Asia
and Europe are corners of the Universe. All the sea is a drop in the Universe.
Athos is a little clod of the Universe. All the present time is a point in
eternity. All things are little, changeable, perishable.
All
things come from there, from that universal ruling power, either directly proceeding,
or by way of sequence.
And
accordingly the lion's gaping jaws, and that which is poisonous, and every
harmful thing, as a thorn, as mud, are after-products of the grand and
beautiful.
Do
not then imagine that they are of another kind from that which you venerate,
but form a just opinion of the source of all.
—Marcus
Aurelius, Meditations, Book 6 (tr
Long)
I was deeply moved when I first read
this passage. I still am. It isn’t just that it is quite profound, but also
that the principle is one the most immediate and practical of tools for
enduring the hardships of life.
I am often too keen to divide my
world into the things that I like, and the things that I dislike. I prefer a
pint of Guinness, a dusty old book, and the fellowship of true friends. I do
not prefer Brussels sprouts, traffic jams, and lawyers. I will revel in the one
set, and I will grumble at the other.
And my problem is that I am not
seeing things from the right perspective, as they truly are within the pattern
of the whole. I magnify them out of proportion, I judge them only by my
passions, and I forget that everything is exactly as it is for a very good
reason.
Everything that seems so big to me,
so desirable or so despicable, is really rather small in the bigger picture. If
I can remember that it is passing, that it is only here in this remote bit of
the world for a moment, I will not be so consumed by longing or by contempt. This
too, as they say, shall pass. That’s good for both the things I love and the
things I hate, and it tells me not to be so caught up in things to begin
with.
The value of something should hardly
be measured by my preferences. Not for a want of trying, I simply do not enjoy
the music of Wagner, or of Led Zeppelin. I find both of them pompous and vain.
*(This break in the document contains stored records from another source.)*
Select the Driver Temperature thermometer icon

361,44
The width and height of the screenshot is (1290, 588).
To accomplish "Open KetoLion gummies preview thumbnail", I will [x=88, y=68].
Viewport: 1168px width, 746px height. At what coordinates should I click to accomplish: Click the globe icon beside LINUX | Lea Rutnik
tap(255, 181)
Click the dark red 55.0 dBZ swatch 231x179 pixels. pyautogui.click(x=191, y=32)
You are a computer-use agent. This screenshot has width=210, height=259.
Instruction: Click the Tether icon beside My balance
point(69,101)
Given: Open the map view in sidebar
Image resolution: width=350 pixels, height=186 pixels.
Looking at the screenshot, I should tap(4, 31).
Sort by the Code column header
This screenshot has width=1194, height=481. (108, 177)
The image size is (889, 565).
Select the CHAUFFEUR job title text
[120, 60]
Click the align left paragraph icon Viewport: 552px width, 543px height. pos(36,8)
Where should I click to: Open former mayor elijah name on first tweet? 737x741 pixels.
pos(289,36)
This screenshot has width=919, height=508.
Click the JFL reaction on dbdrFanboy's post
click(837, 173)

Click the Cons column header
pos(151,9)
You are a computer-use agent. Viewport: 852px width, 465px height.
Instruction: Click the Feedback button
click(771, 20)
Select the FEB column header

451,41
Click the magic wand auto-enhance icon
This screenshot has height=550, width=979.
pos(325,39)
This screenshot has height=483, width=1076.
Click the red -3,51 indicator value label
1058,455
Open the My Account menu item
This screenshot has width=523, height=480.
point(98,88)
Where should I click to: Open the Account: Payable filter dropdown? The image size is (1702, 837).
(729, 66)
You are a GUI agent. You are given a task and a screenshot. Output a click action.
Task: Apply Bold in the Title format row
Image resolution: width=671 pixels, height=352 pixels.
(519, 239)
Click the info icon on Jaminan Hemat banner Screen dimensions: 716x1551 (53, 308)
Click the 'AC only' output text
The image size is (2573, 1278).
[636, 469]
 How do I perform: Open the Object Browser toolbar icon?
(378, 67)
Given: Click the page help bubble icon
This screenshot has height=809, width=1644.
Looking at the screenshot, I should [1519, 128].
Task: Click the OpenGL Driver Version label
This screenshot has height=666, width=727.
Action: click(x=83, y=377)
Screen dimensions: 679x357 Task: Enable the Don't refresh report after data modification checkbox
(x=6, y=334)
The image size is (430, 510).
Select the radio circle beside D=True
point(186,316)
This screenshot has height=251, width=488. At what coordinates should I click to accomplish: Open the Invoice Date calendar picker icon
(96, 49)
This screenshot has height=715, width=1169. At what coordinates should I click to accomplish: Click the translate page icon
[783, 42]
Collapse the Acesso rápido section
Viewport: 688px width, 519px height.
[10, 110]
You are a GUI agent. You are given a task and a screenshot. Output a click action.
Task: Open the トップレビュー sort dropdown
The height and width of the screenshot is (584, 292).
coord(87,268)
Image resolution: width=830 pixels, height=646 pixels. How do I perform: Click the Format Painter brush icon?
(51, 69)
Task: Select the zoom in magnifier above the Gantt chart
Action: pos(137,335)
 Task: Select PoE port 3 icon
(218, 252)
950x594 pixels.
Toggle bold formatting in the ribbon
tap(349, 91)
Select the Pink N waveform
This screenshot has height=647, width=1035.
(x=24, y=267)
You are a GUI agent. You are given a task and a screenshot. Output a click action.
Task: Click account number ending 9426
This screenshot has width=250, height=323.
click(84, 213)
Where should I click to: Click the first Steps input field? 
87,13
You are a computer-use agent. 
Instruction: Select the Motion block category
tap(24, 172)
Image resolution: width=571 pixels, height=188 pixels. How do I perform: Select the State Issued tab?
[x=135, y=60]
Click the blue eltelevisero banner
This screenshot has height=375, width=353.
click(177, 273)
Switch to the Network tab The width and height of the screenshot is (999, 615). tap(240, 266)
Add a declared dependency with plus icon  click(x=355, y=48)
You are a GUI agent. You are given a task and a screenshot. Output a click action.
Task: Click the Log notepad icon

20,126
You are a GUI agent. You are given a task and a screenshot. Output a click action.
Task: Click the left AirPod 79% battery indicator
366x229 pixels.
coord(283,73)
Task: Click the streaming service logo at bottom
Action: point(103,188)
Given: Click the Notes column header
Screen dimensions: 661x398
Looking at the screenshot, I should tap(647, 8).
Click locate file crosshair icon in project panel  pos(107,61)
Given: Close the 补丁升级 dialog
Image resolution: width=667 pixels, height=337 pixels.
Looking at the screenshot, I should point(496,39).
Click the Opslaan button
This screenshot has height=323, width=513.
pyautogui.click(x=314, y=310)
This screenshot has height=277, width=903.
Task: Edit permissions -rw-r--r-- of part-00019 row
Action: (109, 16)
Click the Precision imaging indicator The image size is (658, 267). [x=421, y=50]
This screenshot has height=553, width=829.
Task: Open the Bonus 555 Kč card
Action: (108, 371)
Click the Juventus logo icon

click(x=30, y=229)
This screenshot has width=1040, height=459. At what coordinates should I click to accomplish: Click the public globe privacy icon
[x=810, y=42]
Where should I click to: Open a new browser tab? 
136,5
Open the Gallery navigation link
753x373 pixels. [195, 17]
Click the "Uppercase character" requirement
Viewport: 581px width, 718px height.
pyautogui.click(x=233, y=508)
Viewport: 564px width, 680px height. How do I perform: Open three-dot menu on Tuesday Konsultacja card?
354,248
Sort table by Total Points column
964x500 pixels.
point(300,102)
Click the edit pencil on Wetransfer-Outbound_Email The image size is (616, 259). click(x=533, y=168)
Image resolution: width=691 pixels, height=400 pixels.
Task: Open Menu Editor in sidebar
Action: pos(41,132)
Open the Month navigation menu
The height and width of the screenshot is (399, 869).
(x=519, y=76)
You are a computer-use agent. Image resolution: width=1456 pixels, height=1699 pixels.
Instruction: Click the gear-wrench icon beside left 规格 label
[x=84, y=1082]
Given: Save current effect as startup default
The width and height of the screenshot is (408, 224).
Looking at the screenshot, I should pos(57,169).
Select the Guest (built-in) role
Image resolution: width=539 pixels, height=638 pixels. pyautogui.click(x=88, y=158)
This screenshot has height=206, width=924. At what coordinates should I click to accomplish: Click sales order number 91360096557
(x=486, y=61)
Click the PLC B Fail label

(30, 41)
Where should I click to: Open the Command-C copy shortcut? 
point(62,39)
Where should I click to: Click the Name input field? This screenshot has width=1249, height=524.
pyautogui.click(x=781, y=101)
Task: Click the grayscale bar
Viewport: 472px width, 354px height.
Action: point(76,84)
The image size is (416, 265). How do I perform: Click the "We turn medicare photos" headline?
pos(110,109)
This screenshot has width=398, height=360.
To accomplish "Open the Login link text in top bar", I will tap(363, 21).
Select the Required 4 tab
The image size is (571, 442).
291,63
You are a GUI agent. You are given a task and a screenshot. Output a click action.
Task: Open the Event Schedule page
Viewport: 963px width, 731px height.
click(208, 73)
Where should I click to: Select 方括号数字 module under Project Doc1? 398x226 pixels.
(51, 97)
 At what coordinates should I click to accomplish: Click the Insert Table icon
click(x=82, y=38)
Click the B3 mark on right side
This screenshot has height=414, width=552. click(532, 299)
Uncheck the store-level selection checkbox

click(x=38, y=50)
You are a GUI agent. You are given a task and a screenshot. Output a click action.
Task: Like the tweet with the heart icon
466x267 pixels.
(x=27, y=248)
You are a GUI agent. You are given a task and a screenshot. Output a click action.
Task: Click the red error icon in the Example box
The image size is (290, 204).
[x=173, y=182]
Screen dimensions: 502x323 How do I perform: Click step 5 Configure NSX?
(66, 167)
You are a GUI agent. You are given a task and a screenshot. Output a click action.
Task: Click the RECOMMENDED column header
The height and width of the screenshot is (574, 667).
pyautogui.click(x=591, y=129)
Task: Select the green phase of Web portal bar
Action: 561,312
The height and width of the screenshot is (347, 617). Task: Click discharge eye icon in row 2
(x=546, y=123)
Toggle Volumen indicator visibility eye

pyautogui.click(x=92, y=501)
This has everything to do with my opinion, however, and not with their merit. I
can learn to respect, and even appreciate, the things I don’t have much of a
liking for.
The world is not there for my
convenience. I am here to serve, not to be served. If Providence has put it
there, it has done so wisely. At the very least, that reason could simply be to
teach me to practice reverence instead of resentment, acceptance instead of
dismissal, and to remind me that it isn’t all about me. Even the most unpleasant
things can help me to remember to be pleasant.
Don’t let the “modern” Stoics, the
minimalist Stoics, the cafeteria Stoics mislead you. Nothing in the entire
model will work without a sense of the whole of Nature, of the order of the
Universe, of the breadth of Providence, of the universal ruling power. I can
only live according to Nature if I acknowledge that there is such a Nature,
something bigger than myself, something of which I am a part.
I should not
reject the concept of the Divine because I don’t like something, but I should
rather seek to find what is Divine in everything I dislike.
Written in 5/2007
IMAGE: Mount Athos, from the right perspective. . .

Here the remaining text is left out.